Direct answer

Use the lowest MQTT QoS that satisfies the failure model of a single network hop, then design the application as if duplicates, delays, reordering, and data loss can still happen. QoS 0 fits data that is quickly replaced by a newer sample. QoS 1 is the practical default when losing an individual publication matters and duplicate processing is safe. QoS 2 is justified only when its two-phase exchange solves a measured hop-level problem; it does not create exactly-once business processing.

Scope and non-scope

This guide covers delivery between one MQTT client and one broker, plus the consequences of forwarding a publication to subscribers. It does not prove that a sensor sampled correctly, a subscriber committed a transaction, or an actuator completed a command. Those outcomes require application acknowledgements, durable state, and reconciliation beyond MQTT QoS.

QoS is selected independently on each delivery leg. A publisher can send at QoS 1 while a subscriber receives at QoS 0 because delivery uses the lower of the publication QoS and the subscription’s maximum QoS. Retained messages, persistent sessions, message expiry, and broker queue policy also affect what a reconnecting subscriber receives.

Decision criteria

Start with the consequence of missing one message. Periodic temperature telemetry sampled frequently often tolerates a lost sample because the next value supersedes it. A transition such as “pump entered fault” may need QoS 1, durable consumption, and an event identifier because a replacement reading does not preserve the transition. A safety workflow may need an application transaction and explicit outcome confirmation; choosing QoS 2 alone is not enough.

Then evaluate duplicate cost. QoS 1 deliberately permits redelivery when an acknowledgement is lost. Put a stable event or command identifier in the payload and make the consumer record completion against it. Do not use MQTT packet identifiers as business keys: they are scoped to a network session and may be reused.

Finally account for the link and recovery path. QoS 1 adds acknowledgements and keeps publications inflight until acknowledged. QoS 2 adds PUBREC, PUBREL, and PUBCOMP state. On a lossy cellular network, that state increases airtime and can lengthen recovery. Measure inflight windows, retransmission behavior, queue limits, and message expiry with the actual clients and broker.

Workload Starting point Additional control
High-rate replaceable telemetry QoS 0 Sequence numbers and freshness limits
Discrete event that must reach the platform QoS 1 Idempotent event processing
Device command QoS 1 Command ID, expiry, acknowledgement, outcome state
Relay with a strict hop-level duplicate constraint Evaluate QoS 2 Prove the exact benefit and state cost

Implementation steps

  1. Classify each message as replaceable state, durable event, command, acknowledgement, or bulk transfer.
  2. Write the loss and duplication consequence before assigning QoS.
  3. Add event or command identifiers and an idempotency store where repeated side effects are unsafe.
  4. Set message expiry so stale queued telemetry and commands cannot execute after their useful window.
  5. Bound client and broker inflight messages, offline queues, and retry time.
  6. Test connection loss before and after every protocol acknowledgement, not only clean delivery.
  7. Observe publish acknowledgements, redeliveries, expired messages, queue age, and consumer completion separately.

Failure modes to test

A QoS 1 consumer that increments a counter on every delivery will overcount after redelivery. A device that executes a command before persisting its command ID can repeat the physical action after reboot. A persistent subscriber can reconnect to a large backlog and process obsolete commands unless messages expire. A publisher can receive PUBACK while the downstream business service is unavailable because broker acceptance is not application completion. QoS 2 can still duplicate an operation when data leaves MQTT and enters a database or another broker.
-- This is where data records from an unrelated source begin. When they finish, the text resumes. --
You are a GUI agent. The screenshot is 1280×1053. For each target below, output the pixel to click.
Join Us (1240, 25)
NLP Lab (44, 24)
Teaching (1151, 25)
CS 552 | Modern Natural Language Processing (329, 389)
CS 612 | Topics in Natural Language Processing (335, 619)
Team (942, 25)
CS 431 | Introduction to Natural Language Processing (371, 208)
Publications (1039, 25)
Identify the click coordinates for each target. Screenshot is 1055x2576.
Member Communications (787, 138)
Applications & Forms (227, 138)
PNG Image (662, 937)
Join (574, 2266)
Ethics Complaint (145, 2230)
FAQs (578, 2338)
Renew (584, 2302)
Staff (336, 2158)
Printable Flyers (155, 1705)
Test broker restart, client restart with and without durable session state, acknowledgement loss, exhausted inflight windows, queue overflow, and reconnect after message expiry. Record both wire delivery and the final business outcome.

Implementation checklist

  • Every message class has an explicit loss and duplication policy.
  • Consumers use stable application identifiers for idempotency.
  • Commands have expiry, acknowledgement, and outcome semantics.
  • Inflight and offline queues have documented limits.
  • Session expiry matches the product’s offline expectations.
  • Failure tests cover disconnects at each acknowledgement stage.
  • Metrics distinguish broker acceptance from business completion.

Primary sources

MQTT 5.0 sections 4.3 and 4.4 define QoS flows and delivery behavior. Sections 3.3, 3.8, and 4.1 describe publication, subscription maximum QoS, and session state. Use the OASIS MQTT 5.0 specification as the normative reference, then verify persistence and queue behavior in the selected broker and client documentation.